Tendon homeostasis and regeneration: Interplay of cells, immune response, and bioactive compounds

AbstractTendons are specialized connective tissues that transmit mechanical forces from muscle to bone, ensuring joint stability and efficient locomotion. Their homeostasis and regenerative capacity depend on the interplay between extracellular matrix (ECM), resident and recruited cell populations, and immune-mediated signaling. This review provides an overview of tendon structure and composition, emphasizing the collagen-based organization and the functional role of non-collagenous matrix components in mechanotransduction and cell signaling.

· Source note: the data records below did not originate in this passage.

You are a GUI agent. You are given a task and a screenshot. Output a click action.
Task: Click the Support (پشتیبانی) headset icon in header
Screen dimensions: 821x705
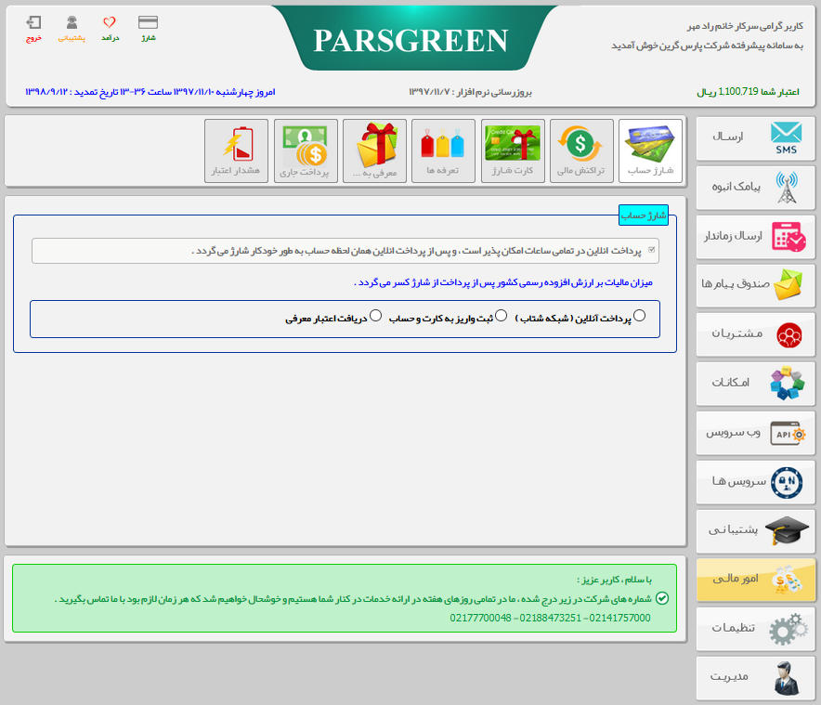(72, 28)
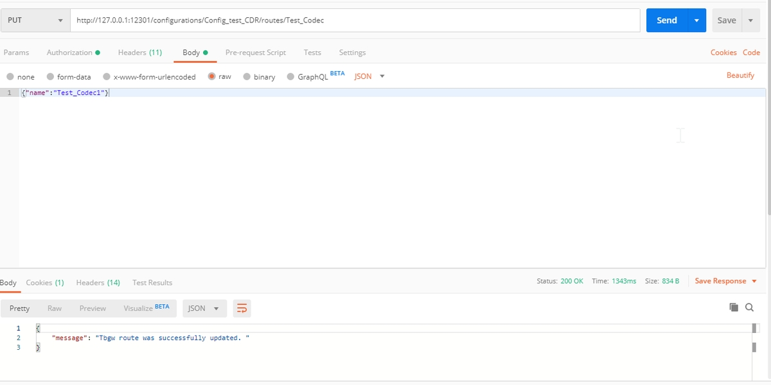Viewport: 771px width, 385px height.
Task: Open search in response with magnifier icon
Action: [x=749, y=307]
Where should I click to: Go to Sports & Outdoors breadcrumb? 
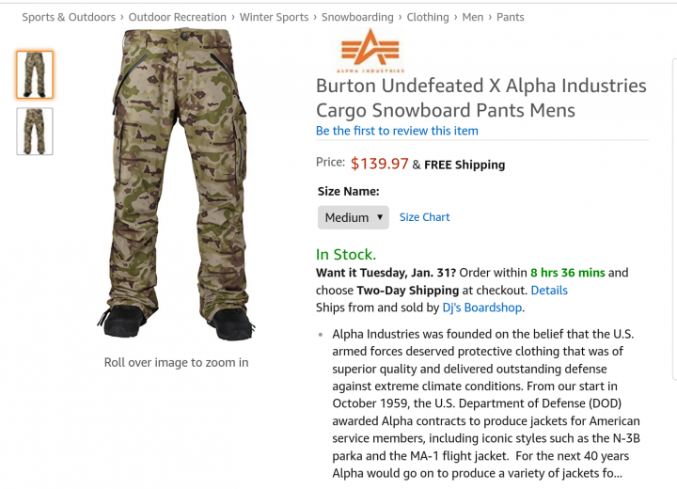(x=69, y=17)
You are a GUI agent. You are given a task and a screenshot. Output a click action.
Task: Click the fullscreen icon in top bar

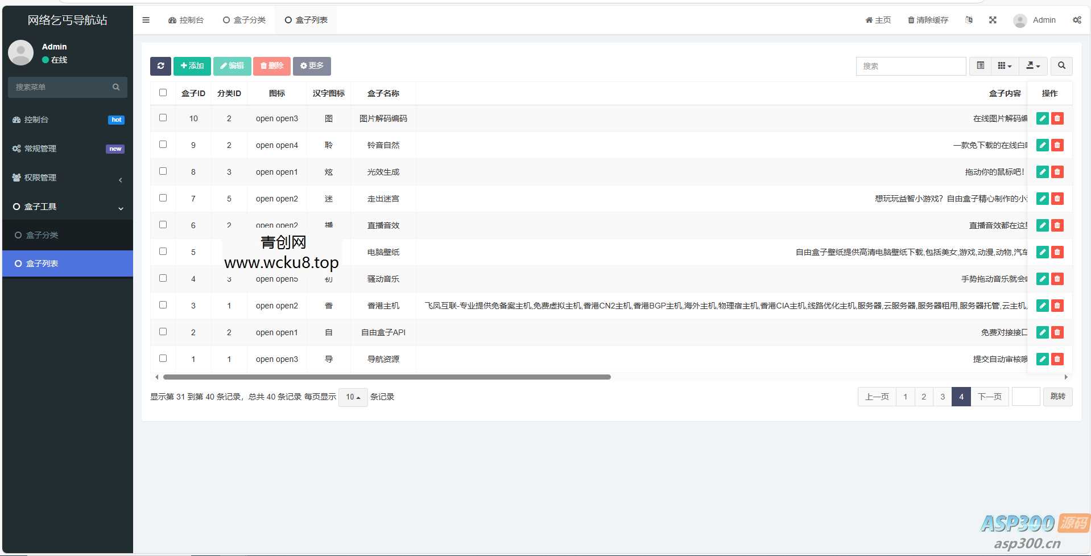[x=993, y=20]
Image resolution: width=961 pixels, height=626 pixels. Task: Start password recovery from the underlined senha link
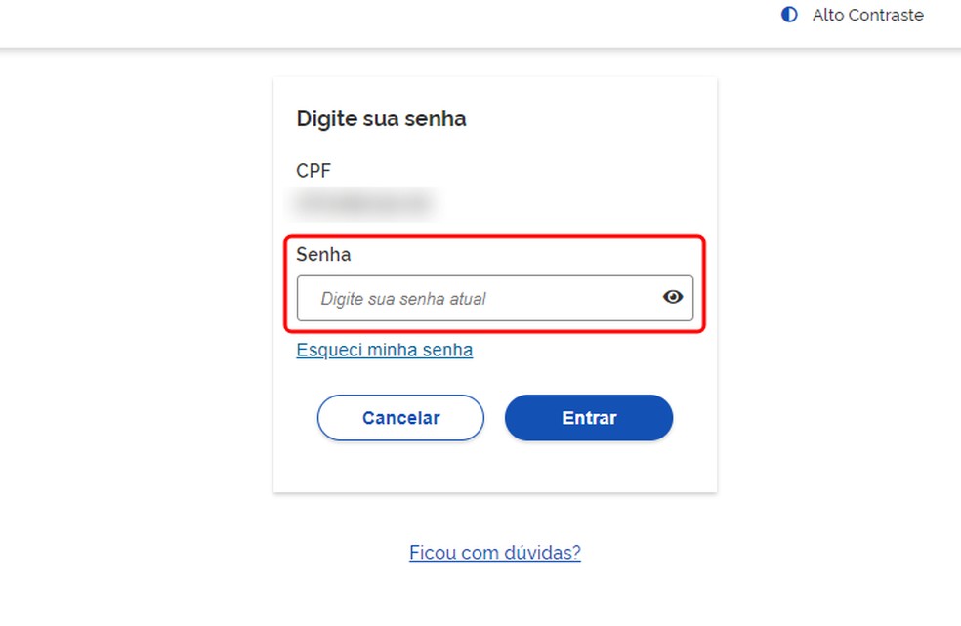384,350
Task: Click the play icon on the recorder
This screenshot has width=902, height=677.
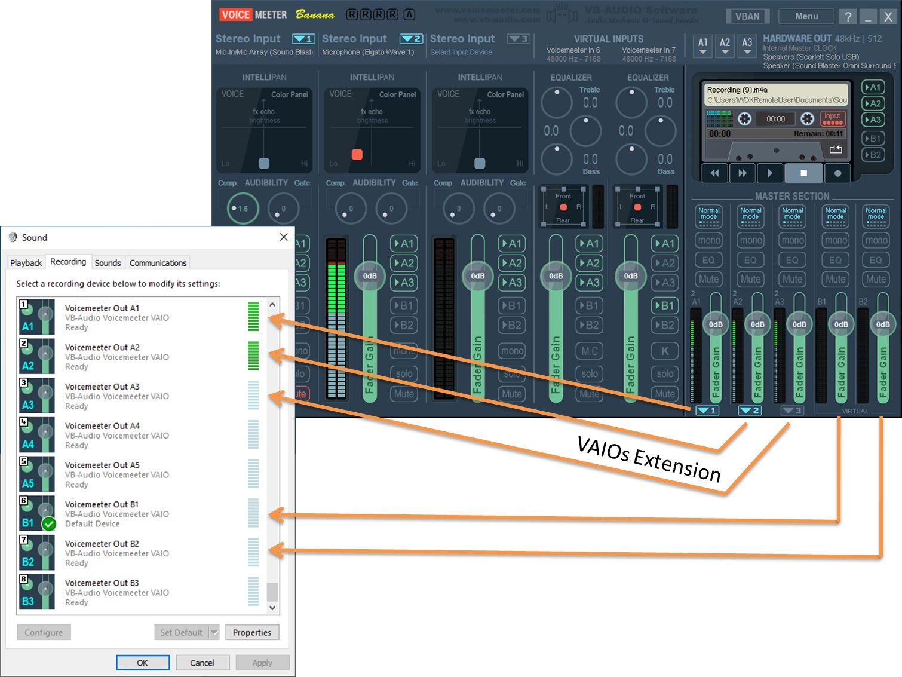Action: point(769,173)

The heterogeneity of tendon-resident cells, including tenocytes, tendon stem/progenitor cells, and vascular- and immune-associated cells, is discussed, highlighting their roles in tissue maintenance, adaptation, and repair. Tendon aging is characterized by altered cellular responsiveness, ECM disorganization, and reduced capacity to resolve inflammation, predisposing tissues to degeneration and chronic tendinopathies. Emerging evidence underscores the central role of the immune response in both inflammatory and healing processes. Key bioactive compounds used in tendinopathy management, such as collagen, vitamin C, vitamin D, methylsulfonylmethane, hyaluronic acid, and manganese, are discussed regarding their mechanistic effects on collagen synthesis, matrix remodeling, oxidative stress, immune modulation, and cell-matrix interactions. Overall, tendon health emerges from a dynamic balance between structural integrity, cellular activity, and immune regulation, supporting the rationale for targeted nutritional strategies to promote tendon homeostasis and regeneration.